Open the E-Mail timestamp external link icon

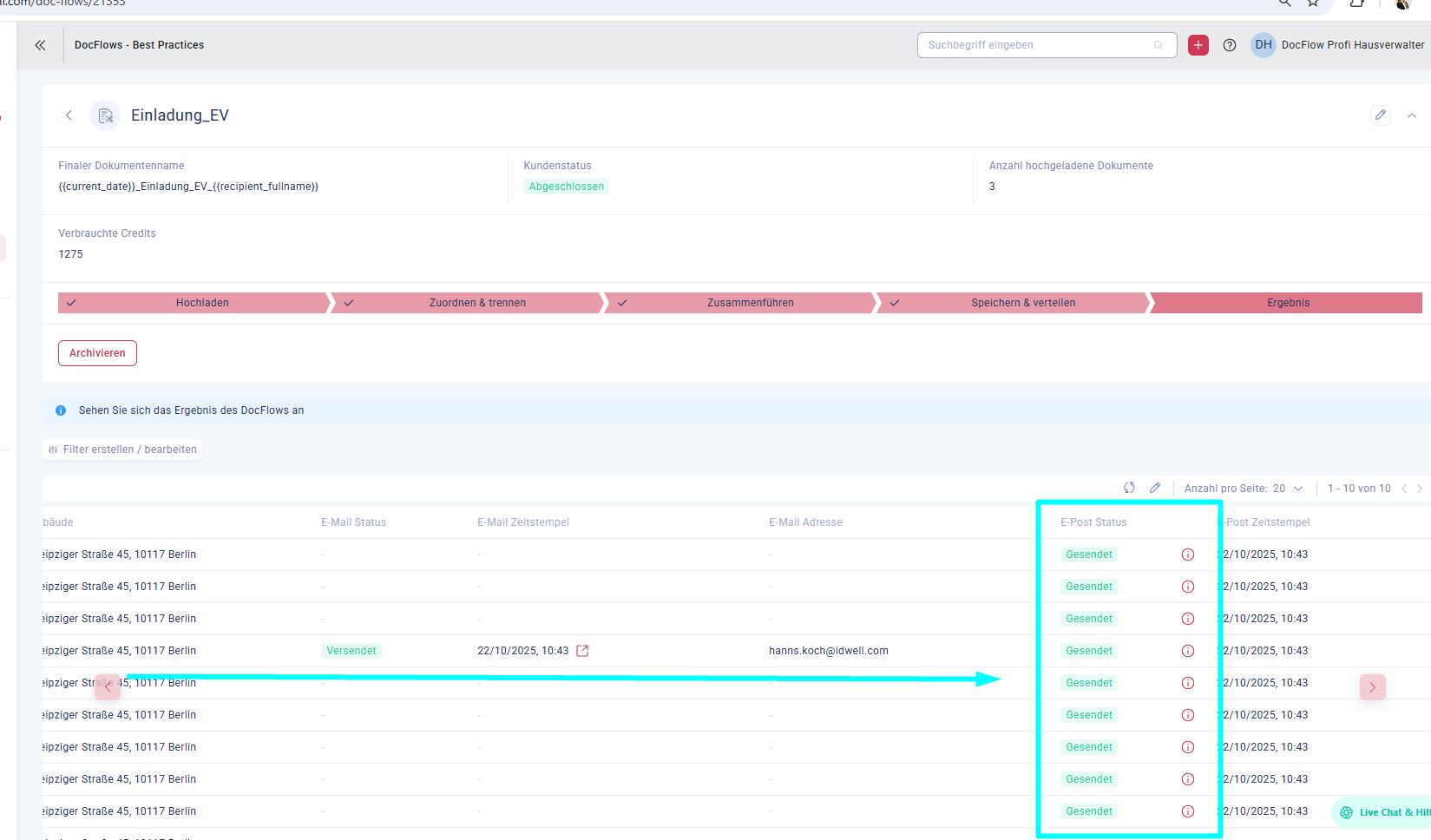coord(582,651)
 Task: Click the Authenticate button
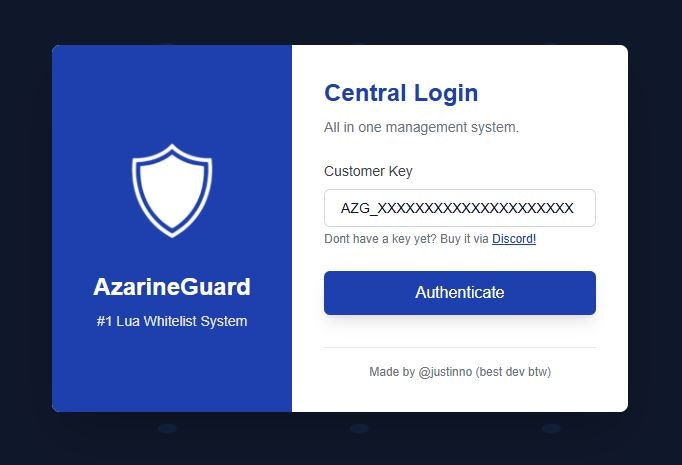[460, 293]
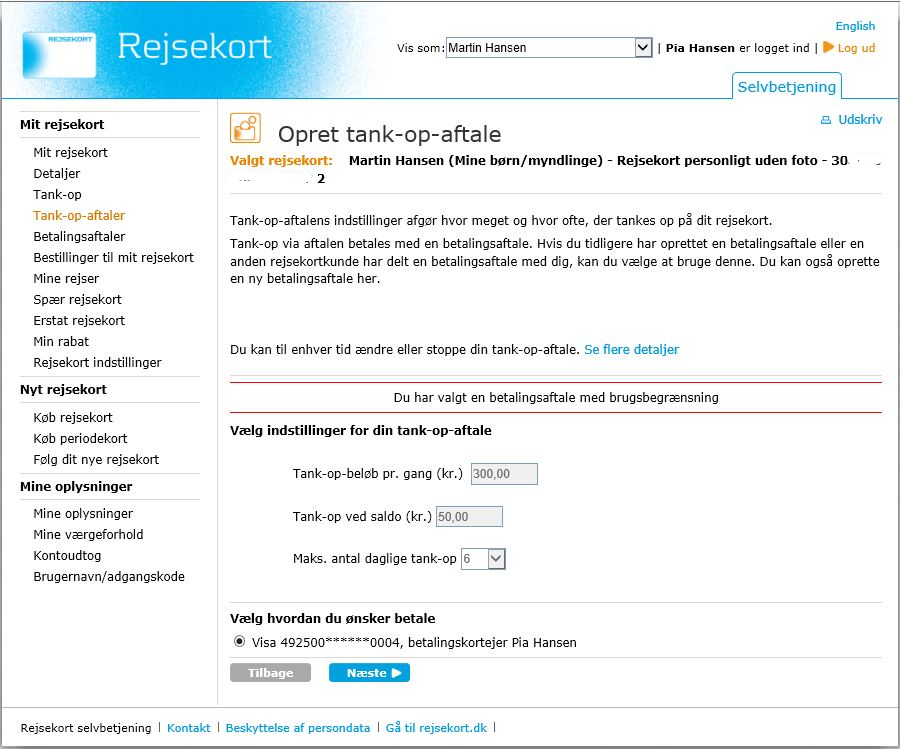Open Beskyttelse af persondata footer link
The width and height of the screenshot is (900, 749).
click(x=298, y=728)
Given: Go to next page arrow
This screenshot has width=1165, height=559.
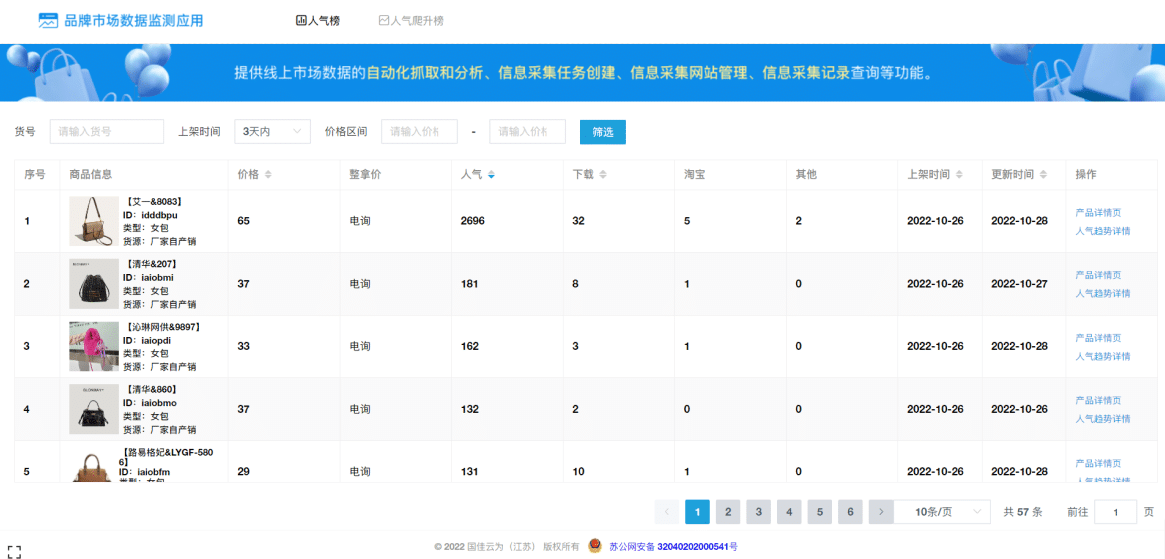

• **What the task asks**
From the line with "Task: Click the Authenticate button" down to the end of the entries, retype each line exactly as written, but drop the pictures.

• **Written solution**
 Task: Click the Authenticate button
[460, 293]
Open Beskyttelse af persondata footer link
The width and height of the screenshot is (900, 749).
click(x=298, y=728)
Given: Go to next page arrow
This screenshot has width=1165, height=559.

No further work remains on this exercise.